Notes One of the great debates raging on inside Internet forums and debated over bench racing bouts, is whether or not lightened pulleys can harm an engine. The theory goes that lightweight pulleys aren't balanced to specific engines' harmonics the way their OEM counterparts are, and using them can increase torsional vibration that causes premature bearing failure. But, Honda K-series engines are balanced internally, and do not use balanced pulleys from the factory. And today's newer engines are constructed with tighter tolerances than those that were around back when this rumor got started.

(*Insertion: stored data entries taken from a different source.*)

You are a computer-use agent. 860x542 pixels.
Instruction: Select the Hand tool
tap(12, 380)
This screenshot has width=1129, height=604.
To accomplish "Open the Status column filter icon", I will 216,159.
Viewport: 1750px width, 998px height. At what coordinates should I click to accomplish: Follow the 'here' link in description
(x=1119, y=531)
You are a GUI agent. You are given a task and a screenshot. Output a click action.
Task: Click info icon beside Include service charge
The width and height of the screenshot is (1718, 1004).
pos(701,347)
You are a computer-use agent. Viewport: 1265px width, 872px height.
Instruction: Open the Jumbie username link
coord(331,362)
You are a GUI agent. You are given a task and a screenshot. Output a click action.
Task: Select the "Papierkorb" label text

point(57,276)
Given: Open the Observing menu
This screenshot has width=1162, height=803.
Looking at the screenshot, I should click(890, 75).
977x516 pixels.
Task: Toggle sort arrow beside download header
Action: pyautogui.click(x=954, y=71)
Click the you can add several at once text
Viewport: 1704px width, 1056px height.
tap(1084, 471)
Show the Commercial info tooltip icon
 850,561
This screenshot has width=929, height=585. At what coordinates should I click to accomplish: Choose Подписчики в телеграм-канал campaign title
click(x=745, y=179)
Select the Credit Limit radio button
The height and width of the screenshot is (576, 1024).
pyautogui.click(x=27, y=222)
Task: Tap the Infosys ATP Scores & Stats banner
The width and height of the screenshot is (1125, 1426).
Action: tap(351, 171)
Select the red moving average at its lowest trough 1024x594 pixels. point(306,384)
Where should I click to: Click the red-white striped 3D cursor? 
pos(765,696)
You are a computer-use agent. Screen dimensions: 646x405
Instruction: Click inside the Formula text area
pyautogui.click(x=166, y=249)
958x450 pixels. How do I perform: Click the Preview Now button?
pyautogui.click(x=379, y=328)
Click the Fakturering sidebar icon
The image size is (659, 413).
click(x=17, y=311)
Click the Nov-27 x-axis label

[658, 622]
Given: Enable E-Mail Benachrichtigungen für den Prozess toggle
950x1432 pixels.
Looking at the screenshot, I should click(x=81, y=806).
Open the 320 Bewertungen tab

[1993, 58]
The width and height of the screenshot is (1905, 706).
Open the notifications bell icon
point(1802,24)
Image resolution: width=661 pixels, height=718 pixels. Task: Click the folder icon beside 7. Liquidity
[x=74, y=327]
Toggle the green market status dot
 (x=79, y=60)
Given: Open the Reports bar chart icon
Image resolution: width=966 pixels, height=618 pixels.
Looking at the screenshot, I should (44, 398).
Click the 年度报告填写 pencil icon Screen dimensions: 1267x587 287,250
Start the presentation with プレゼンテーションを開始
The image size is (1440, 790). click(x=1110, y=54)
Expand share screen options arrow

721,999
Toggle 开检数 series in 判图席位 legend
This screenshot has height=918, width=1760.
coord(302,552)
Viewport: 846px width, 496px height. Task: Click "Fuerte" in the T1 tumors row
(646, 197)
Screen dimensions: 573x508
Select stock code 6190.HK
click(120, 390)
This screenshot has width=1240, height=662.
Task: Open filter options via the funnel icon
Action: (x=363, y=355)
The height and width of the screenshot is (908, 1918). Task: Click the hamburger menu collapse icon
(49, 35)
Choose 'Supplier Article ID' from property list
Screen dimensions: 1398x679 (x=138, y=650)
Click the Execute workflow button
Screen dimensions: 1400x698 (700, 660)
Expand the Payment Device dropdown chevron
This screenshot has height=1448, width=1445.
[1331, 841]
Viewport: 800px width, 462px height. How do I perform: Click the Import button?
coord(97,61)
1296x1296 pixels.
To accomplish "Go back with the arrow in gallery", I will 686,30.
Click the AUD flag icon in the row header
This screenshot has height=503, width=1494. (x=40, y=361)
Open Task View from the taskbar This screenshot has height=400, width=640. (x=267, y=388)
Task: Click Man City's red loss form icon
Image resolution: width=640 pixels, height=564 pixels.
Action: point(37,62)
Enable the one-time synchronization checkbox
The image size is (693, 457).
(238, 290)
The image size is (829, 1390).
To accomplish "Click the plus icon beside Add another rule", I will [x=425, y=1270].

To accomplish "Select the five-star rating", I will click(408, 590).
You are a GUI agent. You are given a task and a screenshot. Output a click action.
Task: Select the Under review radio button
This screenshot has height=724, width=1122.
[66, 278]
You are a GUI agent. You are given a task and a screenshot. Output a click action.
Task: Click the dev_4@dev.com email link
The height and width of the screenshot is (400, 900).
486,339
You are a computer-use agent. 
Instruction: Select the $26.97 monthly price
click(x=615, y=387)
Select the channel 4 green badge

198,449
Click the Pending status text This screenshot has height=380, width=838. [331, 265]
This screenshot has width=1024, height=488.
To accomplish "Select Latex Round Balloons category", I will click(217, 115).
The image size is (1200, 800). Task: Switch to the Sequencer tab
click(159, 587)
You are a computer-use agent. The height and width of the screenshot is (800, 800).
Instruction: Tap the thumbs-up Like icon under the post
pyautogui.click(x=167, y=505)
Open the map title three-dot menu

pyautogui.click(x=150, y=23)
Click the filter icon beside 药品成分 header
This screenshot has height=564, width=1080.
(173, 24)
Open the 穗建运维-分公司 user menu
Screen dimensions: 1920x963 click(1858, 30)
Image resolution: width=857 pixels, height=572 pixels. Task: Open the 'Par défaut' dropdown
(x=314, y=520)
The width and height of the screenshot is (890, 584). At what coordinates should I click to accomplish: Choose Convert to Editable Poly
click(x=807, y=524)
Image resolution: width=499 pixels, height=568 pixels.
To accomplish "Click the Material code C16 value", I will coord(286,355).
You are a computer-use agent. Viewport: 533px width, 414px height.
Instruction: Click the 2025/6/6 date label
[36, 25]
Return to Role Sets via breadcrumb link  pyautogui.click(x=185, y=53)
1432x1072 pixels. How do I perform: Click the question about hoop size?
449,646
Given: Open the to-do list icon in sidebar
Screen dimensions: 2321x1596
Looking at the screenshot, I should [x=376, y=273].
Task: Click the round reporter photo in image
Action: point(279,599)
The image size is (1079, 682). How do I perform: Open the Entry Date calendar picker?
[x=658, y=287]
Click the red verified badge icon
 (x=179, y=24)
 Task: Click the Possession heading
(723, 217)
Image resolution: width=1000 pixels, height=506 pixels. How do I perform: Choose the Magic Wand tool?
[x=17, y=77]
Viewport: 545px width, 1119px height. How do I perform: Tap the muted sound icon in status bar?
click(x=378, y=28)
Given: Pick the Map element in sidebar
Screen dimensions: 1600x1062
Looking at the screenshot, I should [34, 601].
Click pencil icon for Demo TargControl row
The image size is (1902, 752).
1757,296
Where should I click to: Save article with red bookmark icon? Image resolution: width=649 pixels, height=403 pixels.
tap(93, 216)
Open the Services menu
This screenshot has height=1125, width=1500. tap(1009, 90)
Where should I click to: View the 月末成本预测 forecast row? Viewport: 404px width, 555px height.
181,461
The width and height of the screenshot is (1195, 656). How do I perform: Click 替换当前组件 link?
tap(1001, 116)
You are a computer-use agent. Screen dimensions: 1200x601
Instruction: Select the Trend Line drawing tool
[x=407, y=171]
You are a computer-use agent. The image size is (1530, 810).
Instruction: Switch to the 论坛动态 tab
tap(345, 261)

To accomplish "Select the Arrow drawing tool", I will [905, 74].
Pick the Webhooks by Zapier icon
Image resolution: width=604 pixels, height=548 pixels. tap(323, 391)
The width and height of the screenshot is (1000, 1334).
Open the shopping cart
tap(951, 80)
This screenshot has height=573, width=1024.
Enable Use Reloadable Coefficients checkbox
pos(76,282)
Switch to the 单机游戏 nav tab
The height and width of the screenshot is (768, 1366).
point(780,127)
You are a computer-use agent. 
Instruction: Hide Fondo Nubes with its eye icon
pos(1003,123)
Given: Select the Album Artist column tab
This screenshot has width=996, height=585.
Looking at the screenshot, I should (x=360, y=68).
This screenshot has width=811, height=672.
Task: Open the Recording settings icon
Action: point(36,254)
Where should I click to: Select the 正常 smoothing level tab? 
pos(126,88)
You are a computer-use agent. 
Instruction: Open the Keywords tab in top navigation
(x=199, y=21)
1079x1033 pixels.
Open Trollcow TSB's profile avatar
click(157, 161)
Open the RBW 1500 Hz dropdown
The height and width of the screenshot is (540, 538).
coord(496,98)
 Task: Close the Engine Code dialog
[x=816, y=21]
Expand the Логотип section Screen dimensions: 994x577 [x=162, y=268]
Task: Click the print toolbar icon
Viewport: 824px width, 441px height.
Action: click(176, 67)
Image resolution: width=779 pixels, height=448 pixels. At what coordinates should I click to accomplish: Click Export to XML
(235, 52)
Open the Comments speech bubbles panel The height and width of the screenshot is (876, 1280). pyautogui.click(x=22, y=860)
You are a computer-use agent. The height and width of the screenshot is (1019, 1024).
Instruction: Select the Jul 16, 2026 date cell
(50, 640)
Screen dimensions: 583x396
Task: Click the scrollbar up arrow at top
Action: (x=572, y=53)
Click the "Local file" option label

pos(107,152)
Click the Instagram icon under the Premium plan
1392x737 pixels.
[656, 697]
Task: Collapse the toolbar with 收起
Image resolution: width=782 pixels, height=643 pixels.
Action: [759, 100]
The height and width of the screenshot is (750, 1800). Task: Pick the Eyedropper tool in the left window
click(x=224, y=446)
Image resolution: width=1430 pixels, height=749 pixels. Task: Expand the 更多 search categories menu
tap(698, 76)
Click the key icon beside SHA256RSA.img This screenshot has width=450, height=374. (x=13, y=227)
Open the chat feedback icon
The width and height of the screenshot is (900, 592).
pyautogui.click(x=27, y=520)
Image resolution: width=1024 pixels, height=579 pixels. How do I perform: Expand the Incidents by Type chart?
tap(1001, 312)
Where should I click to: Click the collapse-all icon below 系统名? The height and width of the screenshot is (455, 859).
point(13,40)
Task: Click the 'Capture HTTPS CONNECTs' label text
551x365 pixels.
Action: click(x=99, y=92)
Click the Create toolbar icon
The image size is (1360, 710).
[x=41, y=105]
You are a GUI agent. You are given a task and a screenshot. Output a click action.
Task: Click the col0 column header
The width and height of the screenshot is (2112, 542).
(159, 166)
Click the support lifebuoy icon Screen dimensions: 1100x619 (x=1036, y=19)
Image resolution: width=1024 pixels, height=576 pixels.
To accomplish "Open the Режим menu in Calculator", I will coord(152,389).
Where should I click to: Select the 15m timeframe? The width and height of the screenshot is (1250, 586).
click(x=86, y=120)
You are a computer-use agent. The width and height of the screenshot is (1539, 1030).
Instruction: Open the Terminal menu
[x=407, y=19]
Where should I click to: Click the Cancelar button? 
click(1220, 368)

Bottom line is: If your engine has been properly maintained, using high-quality, balanced, lightweight pulleys like NST's will not harm it
Horsepower Gain * 2,000 to 3,500 HP range: 0.6 to 2.1 * 3,500 to 5,500 HP range: 0.7 to 2.9 * 5,500 to redline HP range: 2.1 to 4.5
Torque Gain * 2,000 to 3,500 TQ range: 0.7 to 3.1 * 3,500 to 5,500 TQ range: 1 to 2.6 * 5,500 to redline TQ range: 2.6 to 6.1
Conclusion After two installments of Power Pages and the addition of six basic bolt-on parts, our Civic Si has become a rolling billboard for the ways in which aftermarket modification can improve upon OE engineering. Bolt-on aspiration parts added in the previous installment allowed our Si's K20Z3 to breathe easier, increasing efficiency and making more power, while maintaining street legality. Hondata's ECU reflash optimized those power adders, along with Honda's own VTEC system, to eliminate the serious mid-range power lag K-series engines suffer from the factory. Adding Pulstar Pulse Plugs maximized the process of combustion already present in our K20, while even more free power was found by replacing the K20's heavy cast pulleys with lightweight billet aluminum NST replacements. Also impressive is that as power grew, demand for additional fuel didn't. Modifications completed to this point only served to increase our K20Z3's efficiency-meaning we'll see increased reliability and fuel efficiency from our new Si, alongside more power. ...As long as we can keep from driving it with a lead foot!